Chronic obstructive pulmonary disease (COPD) is a major cause of morbidity and mortality worldwide and encompasses chronic bronchitis and emphysema. It has been shown that vascular wall remodeling and pulmonary hypertension (PH) can occur not only in patients with COPD but also in smokers with normal lung function, suggesting a causal role for vascular alterations in the development of emphysema. Mechanistically, abnormalities in the vasculature, such as inflammation, endothelial dysfunction, imbalances in cellular apoptosis/proliferation, and increased oxidative/nitrosative stress promote development of PH, cor pulmonale, and most probably pulmonary emphysema. Hypoxemia in the pulmonary chamber modulates the activation of key transcription factors and signaling cascades, which propagates inflammation and infiltration of neutrophils, resulting in vascular remodeling.
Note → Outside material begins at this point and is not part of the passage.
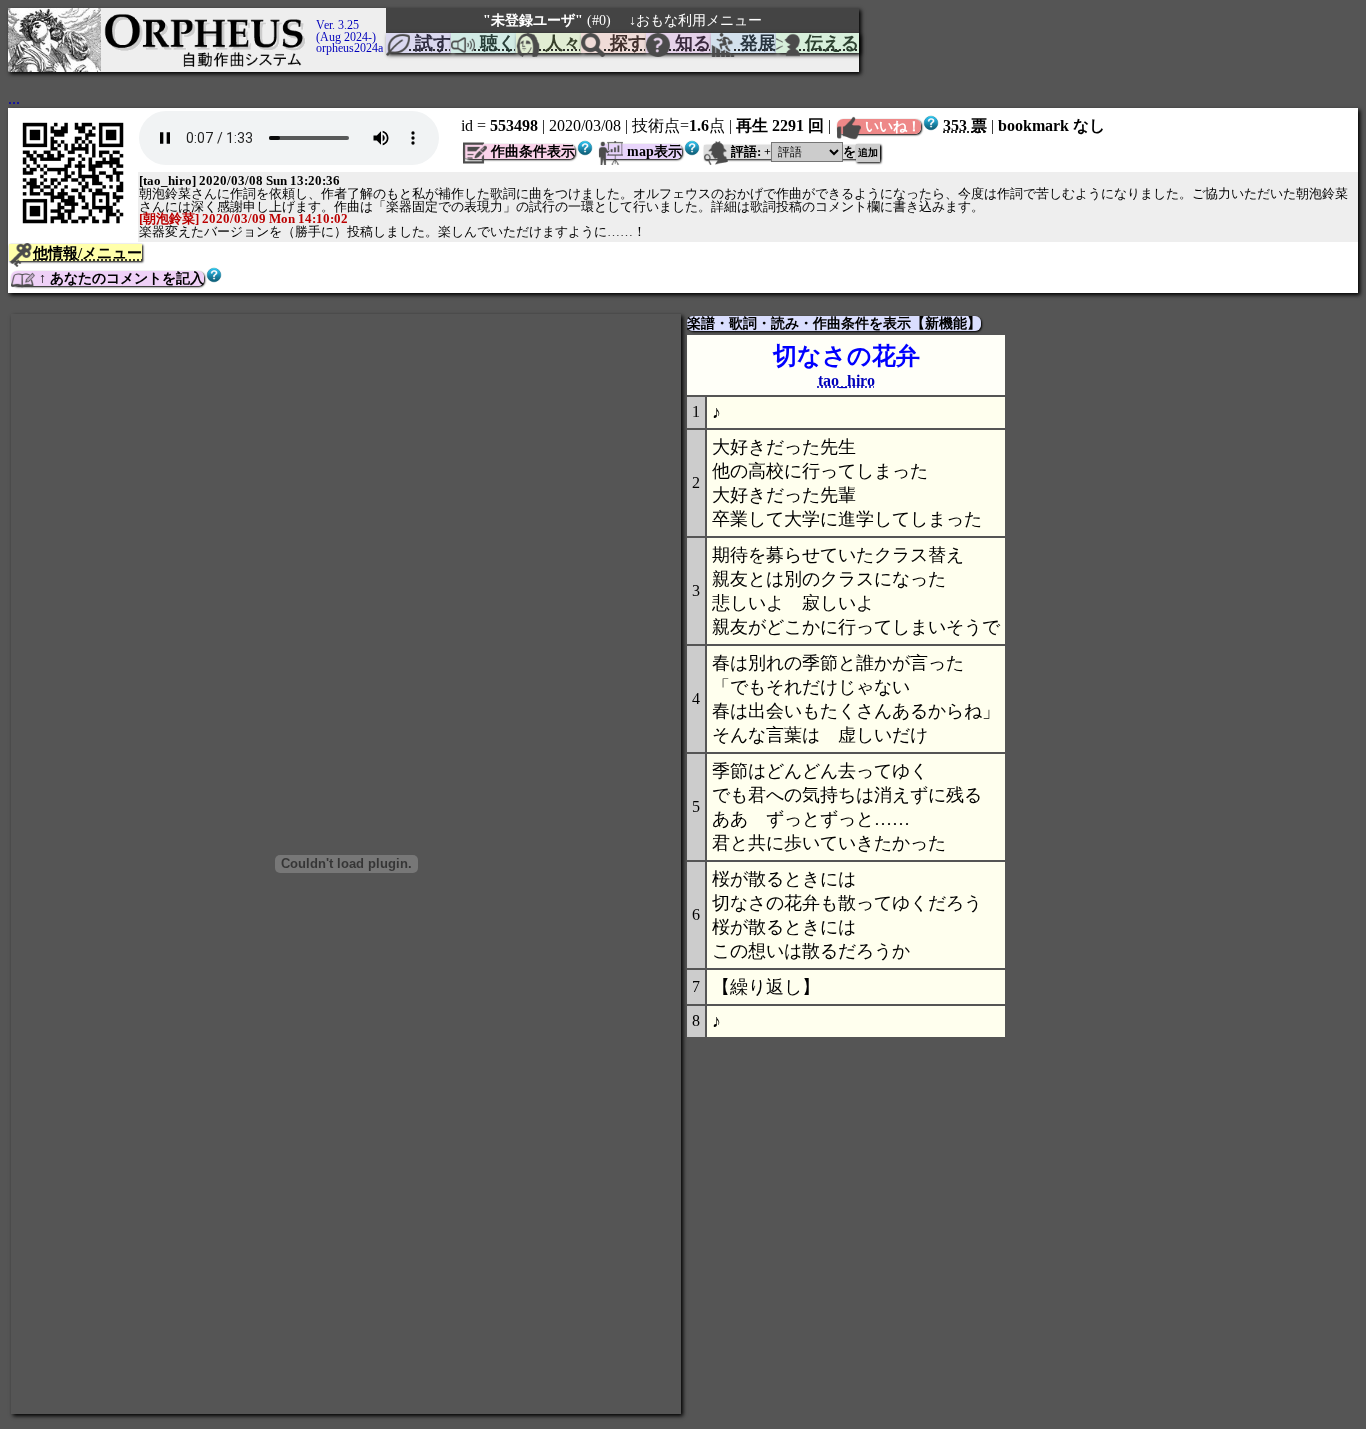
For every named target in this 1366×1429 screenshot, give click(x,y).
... (14, 98)
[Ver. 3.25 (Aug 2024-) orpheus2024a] (313, 17)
Endothelial progenitor cells have angiogenesis capabilities, resulting in transdifferentiation of the smooth muscle cells via aberrant activation of several cytokines, growth factors, and chemokines. The vascular endothelium influences the balance between vaso-constriction and -dilation in the heart. Targeting key players affecting the vasculature might help in the development of new treatment strategies for both PH and COPD. The present review aims to summarize current knowledge about vascular alterations and production of reactive oxygen species in COPD. The present review emphasizes on the importance of the vasculature for the usually parenchyma-focused view of the pathobiology of COPD.